Altro che chimici, ingegneri e scienziati vari: i primi, veri coloni per Marte (e oltre) dovrebbero essere batteri. Almeno secondo la controversa (ma non originale) teoria di Jose Lopez, pubblicata su FEMS Microbiology Ecology. Secondo Lopez, docente alla Nova Southeastern University (Florida), per rendere davvero abitabile Marte occorre cambiare completamente approccio all'esplorazione spaziale e affidare l'avanguardia della colonizzazione a batteri, virus e funghi capaci di fare da catalizzatori ai molti dei processi essenziali alla (nostra) vita.
Batteri, siate buoni. Lopez e gli altri firmatari dello studio sottolineano che in assenza di microrganismi la vita sulla Terra non sarebbe mai nata, e che, fino a prova contraria, per diffondere la vita e sopravvivere su un pianeta sterile è necessario partire dalle basi, dalle forme più elementari. Una teoria che sovverte alcuni capisaldi dell'esplorazione spaziale così come è stata condotta fino ad oggi.
La NASA e tutti gli altri enti che hanno inviato oggetti e uomini su altri corpi celesti hanno sempre sterilizzato tutto con estrema cura, così da evitare che microrganismi terrestri potessero contaminare i mondi alieni sui quali stiamo cercando di imparare qualcosa. Ma Lopez e colleghi sostengono che l'introduzione dei microrganismi giusti potrebbe aiutare l'uomo avviando il processo di terraformazione di Marte proprio com'è avvenuto sul nostro pianeta miliardi di anni fa.

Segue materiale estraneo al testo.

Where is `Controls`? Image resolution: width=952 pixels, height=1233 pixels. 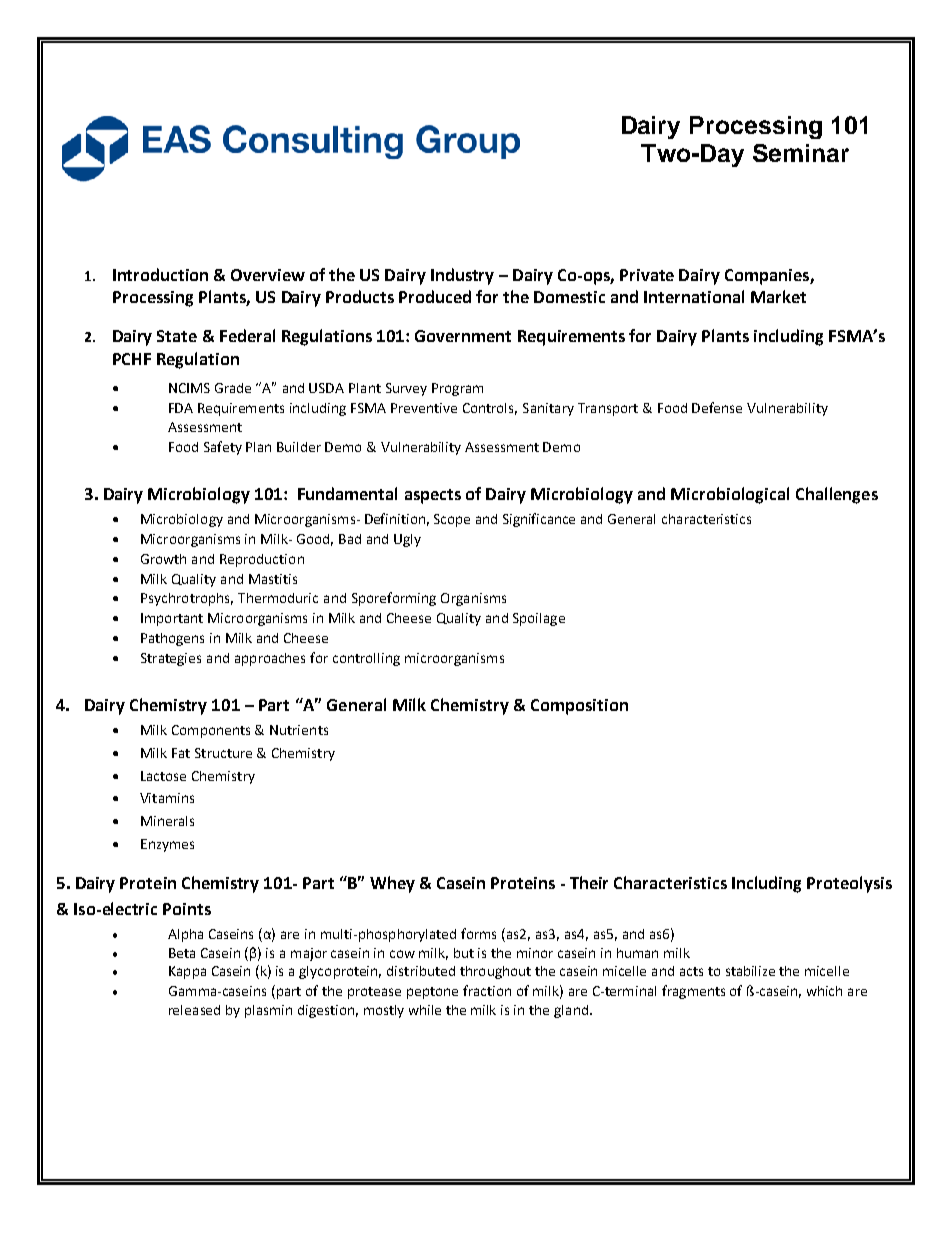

Pulito, ma non troppo. In questo modo il Pianeta Rosso potrebbe prepararsi ad accogliere la vita. Sulla Terra numerosi processi essenziali sono dipesi e dipendono dai microrganismi, per esempio la decomposizione (con tutti i processi che rendono fertile il suolo del nostro pianeta) o la composizione dell'atmosfera (dalla quantità di ossigeno alla capacità di sequestro dell'anidride carbonica).

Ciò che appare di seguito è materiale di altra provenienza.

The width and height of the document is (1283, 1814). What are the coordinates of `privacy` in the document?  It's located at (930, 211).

Secondo i ricercatori i primi organismi da inviare su Marte dovrebbero essere degli estremofili, per esempio i tardigradi, capaci di vivere per periodi lunghissimi in condizioni particolarmente avverse. Quello che i ricercatori auspicano è quindi un cambio di paradigma nel futuro dell'esplorazione spaziale: questo non vuol dire sganciare su Marte delle bombe batteriologiche, ma selezionare i microrganismi giusti a seconda degli obiettivi.
Contaminazioni. Tra l'altro, ricorda Lopez, quando l'uomo sarà su Marte, inevitabilmente porterà con sé una gran quantità di microrganismi, che sarà impossibile tenere separati dall'ambiente. In fondo, concludono i ricercatori, «per milioni di anni gli unici abitanti della Terra sono stati gli organismi unicellulari, che tutto sommato hanno fatto un buon lavoro».